-- OBJECTIVE --
Set down the entries verbatim, starting with the first line and going on through the line that contains "tap(465, 16)".

________________________________________

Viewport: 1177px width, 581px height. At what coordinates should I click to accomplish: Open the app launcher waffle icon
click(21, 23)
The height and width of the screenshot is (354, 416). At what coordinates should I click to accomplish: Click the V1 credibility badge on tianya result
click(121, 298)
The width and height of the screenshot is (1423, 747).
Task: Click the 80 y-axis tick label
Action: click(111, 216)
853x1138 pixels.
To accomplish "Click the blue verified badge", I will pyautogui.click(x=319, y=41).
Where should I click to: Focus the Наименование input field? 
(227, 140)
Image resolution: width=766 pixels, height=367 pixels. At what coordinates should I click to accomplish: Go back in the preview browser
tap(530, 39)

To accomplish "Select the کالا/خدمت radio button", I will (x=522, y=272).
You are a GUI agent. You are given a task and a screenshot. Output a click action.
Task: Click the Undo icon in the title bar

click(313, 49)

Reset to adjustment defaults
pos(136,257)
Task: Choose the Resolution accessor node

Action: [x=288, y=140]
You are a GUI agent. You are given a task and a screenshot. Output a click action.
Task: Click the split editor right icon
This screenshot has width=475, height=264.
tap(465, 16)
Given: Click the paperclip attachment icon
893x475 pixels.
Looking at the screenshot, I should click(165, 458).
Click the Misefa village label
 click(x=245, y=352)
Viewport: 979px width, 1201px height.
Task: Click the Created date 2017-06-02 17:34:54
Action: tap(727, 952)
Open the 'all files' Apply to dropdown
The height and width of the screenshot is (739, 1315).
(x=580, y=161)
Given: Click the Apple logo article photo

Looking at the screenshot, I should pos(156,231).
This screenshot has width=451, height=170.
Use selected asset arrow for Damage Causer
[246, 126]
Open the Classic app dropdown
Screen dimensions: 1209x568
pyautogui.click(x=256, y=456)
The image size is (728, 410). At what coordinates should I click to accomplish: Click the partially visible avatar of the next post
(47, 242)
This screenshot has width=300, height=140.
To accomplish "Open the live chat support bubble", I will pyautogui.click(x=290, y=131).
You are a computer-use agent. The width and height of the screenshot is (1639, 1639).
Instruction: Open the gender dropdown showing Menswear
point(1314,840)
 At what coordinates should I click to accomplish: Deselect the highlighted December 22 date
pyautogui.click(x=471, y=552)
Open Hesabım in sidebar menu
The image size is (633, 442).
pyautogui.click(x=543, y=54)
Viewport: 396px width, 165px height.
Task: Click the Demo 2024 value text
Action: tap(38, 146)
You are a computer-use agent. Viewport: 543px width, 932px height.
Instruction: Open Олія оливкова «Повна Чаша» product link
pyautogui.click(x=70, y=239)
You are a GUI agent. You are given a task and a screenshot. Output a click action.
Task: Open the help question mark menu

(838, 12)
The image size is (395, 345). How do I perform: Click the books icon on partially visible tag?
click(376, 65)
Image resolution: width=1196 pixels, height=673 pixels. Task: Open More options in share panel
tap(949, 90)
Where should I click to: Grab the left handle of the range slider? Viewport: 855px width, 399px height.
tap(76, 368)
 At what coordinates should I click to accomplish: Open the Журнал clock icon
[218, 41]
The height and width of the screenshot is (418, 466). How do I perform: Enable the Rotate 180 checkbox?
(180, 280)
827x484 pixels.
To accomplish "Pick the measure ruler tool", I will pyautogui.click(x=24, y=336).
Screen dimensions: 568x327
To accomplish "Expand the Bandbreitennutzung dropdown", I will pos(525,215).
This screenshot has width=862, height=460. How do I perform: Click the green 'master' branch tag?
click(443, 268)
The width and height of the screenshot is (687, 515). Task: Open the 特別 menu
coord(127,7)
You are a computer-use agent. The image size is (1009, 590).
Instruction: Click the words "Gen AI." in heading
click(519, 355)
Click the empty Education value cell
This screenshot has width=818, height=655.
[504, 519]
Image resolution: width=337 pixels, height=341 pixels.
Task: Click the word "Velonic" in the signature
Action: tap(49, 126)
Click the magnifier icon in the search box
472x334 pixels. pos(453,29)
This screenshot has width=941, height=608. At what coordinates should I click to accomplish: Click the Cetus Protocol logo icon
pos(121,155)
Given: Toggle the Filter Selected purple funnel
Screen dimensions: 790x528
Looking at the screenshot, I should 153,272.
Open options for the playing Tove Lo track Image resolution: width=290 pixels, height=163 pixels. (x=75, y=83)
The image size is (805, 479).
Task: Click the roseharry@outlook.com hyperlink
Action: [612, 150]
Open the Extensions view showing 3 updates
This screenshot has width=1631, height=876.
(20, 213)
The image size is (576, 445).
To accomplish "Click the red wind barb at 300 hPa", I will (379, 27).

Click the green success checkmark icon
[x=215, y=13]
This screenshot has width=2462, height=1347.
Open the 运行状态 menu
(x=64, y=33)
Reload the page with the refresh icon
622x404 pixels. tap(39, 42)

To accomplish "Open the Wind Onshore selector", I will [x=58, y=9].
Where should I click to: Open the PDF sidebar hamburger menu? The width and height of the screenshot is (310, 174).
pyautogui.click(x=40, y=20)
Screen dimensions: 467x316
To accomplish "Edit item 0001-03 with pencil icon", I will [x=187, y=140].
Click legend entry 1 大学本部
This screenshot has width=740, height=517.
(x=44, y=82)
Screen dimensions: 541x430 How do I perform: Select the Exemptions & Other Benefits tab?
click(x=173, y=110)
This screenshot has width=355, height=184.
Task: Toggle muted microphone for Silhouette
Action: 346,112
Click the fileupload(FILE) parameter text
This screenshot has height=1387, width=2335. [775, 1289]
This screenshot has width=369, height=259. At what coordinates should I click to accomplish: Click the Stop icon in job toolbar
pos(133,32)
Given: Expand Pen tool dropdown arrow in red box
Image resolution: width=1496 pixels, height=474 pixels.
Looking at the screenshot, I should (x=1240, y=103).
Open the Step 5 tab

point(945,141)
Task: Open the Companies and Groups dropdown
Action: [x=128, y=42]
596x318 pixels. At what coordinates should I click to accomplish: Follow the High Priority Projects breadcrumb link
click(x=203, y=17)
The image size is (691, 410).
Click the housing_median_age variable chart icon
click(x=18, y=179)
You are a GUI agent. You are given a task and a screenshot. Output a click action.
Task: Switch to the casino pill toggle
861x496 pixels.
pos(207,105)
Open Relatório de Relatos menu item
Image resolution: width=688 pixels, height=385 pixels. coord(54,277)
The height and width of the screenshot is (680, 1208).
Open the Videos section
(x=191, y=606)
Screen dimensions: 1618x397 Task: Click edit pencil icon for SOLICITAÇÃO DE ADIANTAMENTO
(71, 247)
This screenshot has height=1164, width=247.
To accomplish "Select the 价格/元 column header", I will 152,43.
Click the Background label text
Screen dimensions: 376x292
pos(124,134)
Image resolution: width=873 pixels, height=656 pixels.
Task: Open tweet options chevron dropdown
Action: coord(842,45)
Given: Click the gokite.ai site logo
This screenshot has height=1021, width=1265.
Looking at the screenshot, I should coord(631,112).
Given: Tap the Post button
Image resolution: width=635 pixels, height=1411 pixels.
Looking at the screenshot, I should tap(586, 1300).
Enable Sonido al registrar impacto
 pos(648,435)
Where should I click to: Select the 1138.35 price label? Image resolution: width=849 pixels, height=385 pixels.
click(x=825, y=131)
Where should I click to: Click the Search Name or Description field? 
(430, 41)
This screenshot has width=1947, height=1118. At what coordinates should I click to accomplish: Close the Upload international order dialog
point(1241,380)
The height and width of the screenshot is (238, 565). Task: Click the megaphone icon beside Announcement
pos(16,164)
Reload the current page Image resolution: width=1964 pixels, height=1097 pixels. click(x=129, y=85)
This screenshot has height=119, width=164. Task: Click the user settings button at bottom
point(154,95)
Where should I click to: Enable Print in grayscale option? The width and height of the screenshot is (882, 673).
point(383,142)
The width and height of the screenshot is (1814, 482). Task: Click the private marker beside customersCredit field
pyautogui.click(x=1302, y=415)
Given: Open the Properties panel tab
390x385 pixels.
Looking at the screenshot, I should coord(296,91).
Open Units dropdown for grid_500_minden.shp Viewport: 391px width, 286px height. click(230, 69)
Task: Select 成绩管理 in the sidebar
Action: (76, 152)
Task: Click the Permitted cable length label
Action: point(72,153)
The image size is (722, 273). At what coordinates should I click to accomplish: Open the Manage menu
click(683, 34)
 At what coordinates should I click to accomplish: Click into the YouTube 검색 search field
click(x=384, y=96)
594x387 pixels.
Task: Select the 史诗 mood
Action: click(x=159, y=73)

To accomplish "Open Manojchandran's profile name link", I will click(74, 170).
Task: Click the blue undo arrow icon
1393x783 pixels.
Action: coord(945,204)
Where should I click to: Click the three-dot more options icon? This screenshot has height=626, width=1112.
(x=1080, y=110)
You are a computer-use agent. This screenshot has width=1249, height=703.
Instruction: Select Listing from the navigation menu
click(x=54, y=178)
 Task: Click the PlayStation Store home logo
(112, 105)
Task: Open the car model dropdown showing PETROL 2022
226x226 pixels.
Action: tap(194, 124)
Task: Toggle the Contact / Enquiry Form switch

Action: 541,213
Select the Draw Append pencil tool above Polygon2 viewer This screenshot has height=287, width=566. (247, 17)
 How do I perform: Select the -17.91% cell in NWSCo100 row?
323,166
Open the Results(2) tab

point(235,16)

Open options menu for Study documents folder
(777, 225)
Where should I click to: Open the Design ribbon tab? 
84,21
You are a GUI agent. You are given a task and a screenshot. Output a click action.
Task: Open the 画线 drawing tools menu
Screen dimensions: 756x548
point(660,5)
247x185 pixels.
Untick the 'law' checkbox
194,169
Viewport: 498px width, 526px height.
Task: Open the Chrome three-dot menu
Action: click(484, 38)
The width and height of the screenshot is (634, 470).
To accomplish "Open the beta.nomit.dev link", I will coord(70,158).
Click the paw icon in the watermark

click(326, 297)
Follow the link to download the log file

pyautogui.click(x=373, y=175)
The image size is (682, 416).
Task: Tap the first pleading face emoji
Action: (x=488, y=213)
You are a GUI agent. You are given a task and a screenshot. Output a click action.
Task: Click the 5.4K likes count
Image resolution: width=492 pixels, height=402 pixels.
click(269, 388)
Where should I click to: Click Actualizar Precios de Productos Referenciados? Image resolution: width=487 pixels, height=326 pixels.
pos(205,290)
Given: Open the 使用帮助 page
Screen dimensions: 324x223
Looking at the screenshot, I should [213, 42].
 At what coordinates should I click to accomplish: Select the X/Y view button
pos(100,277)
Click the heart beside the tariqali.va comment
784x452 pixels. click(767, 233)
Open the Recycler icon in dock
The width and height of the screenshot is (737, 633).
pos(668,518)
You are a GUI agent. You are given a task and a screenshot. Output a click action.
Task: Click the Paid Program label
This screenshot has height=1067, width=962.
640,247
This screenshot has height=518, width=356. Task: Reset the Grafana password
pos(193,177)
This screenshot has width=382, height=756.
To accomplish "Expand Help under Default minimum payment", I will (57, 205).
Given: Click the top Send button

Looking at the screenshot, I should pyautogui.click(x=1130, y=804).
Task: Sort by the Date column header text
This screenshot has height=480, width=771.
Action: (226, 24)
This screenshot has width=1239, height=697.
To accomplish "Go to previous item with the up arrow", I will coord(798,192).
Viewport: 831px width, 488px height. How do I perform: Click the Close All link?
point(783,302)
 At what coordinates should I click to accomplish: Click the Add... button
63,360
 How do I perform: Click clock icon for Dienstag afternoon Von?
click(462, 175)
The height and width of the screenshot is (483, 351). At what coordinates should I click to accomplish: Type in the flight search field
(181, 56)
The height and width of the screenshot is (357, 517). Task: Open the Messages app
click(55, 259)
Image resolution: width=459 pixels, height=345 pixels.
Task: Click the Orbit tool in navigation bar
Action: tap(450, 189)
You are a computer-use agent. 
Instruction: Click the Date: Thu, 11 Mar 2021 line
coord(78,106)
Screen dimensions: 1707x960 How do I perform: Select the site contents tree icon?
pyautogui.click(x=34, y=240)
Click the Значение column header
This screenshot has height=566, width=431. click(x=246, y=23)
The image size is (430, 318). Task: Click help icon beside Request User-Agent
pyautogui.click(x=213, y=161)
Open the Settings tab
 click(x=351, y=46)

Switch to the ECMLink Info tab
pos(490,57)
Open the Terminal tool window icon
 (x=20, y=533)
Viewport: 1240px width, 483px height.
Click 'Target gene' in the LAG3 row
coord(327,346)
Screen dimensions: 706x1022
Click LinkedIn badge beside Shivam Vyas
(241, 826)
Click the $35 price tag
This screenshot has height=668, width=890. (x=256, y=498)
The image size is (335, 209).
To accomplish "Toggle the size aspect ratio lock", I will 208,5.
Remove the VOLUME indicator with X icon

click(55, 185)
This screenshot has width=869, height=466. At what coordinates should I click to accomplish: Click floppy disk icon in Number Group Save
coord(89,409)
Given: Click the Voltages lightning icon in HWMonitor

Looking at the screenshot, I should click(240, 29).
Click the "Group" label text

________________________________________

-- RESULT OF THE EXERCISE --
Viewport: 1177px width, 581px height. At what coordinates should I click to accomplish: Open the app launcher waffle icon
click(21, 23)
The height and width of the screenshot is (354, 416). At what coordinates should I click to accomplish: Click the V1 credibility badge on tianya result
click(121, 298)
The width and height of the screenshot is (1423, 747).
Task: Click the 80 y-axis tick label
Action: click(111, 216)
853x1138 pixels.
To accomplish "Click the blue verified badge", I will pyautogui.click(x=319, y=41).
Where should I click to: Focus the Наименование input field? 
(227, 140)
Image resolution: width=766 pixels, height=367 pixels. At what coordinates should I click to accomplish: Go back in the preview browser
tap(530, 39)

To accomplish "Select the کالا/خدمت radio button", I will (x=522, y=272).
You are a GUI agent. You are given a task and a screenshot. Output a click action.
Task: Click the Undo icon in the title bar

click(313, 49)

Reset to adjustment defaults
pos(136,257)
Task: Choose the Resolution accessor node

Action: [x=288, y=140]
You are a GUI agent. You are given a task and a screenshot. Output a click action.
Task: Click the split editor right icon
This screenshot has width=475, height=264.
tap(465, 16)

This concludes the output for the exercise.